The existing policy rate is seven per cent.
A monetary policy survey – conducted recently prior to SBP’s Monetary Policy Committee (MPC) meeting later in this month – conducted by Policy Research Unit (PRU), Policy Advisory Board, FPCCI has recommended a reduction in the policy rate by 50-100 basis points.
The FPCCI recommended that key policy rate should not be above six per cent to promote business activities and economic growth.
The president of the apex body Mian Nasser Hyatt Maggo in a statement on Monday said that the policy interest rate must not be over 6 per cent. “And if SBP wants to promote business activities and economic growth in the country, it should be brought down to 5 per cent.”
He also pointed out that policy interest rate in the region is 3-4 per cent only and we have to compete with the region.

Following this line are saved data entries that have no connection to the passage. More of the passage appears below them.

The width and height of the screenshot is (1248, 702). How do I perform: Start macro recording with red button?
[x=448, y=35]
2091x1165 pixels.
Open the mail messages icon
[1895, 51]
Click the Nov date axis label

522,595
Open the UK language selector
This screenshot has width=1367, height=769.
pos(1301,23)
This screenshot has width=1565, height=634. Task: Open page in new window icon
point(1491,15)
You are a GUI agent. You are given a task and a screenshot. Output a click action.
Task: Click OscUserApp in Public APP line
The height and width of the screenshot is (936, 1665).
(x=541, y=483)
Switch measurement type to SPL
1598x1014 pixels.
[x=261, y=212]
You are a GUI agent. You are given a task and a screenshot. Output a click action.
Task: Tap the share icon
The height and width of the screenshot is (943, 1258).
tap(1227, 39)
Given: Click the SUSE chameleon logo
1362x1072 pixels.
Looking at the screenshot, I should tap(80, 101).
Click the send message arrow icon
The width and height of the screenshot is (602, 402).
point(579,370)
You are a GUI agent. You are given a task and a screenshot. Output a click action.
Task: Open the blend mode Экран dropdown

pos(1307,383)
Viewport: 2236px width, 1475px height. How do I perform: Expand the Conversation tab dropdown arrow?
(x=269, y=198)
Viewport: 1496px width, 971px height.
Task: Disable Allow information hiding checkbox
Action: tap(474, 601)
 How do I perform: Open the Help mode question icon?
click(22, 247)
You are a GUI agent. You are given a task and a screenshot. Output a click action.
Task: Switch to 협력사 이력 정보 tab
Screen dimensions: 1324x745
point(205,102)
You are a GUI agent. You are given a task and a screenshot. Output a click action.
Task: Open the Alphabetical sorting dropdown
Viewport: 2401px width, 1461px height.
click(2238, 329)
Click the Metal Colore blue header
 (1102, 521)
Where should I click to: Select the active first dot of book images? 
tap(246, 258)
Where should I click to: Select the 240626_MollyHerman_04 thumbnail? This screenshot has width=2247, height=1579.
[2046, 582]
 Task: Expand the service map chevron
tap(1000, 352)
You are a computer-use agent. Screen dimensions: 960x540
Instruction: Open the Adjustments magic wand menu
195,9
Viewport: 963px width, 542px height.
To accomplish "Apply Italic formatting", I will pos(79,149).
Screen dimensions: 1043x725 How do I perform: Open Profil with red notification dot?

FPCCI has recently established Policy Advisory Board under the chairmanship of former Federal Secretary Mohammad Younus Dagha.
It aims to provide research-based expert input for policy advocacy, ease of doing business initiatives and formalizing the business community’s inputs on policies to various governmental departments, institutions and departments.
Policy Advisory Board of FPCCI aims to formalize collective opinion of the private-sector for the formulation of business-friendly policies; with an objective to foster economic growth and development.
The survey results show that 84 per cent of the businessmen and researchers in monetary policy suggest that there should be no increase in the policy rate and nearly half of them suggest a cut between 50-100 bps.
The policy brief issued on the occasion has noted with a sigh of relief that the core inflation in Pakistan – the most definitive indicator for setting up the policy rate for any central bank – has significantly subsided to 6.3 per cent in August 2021 as compared to 6.9 per cent in July 2021.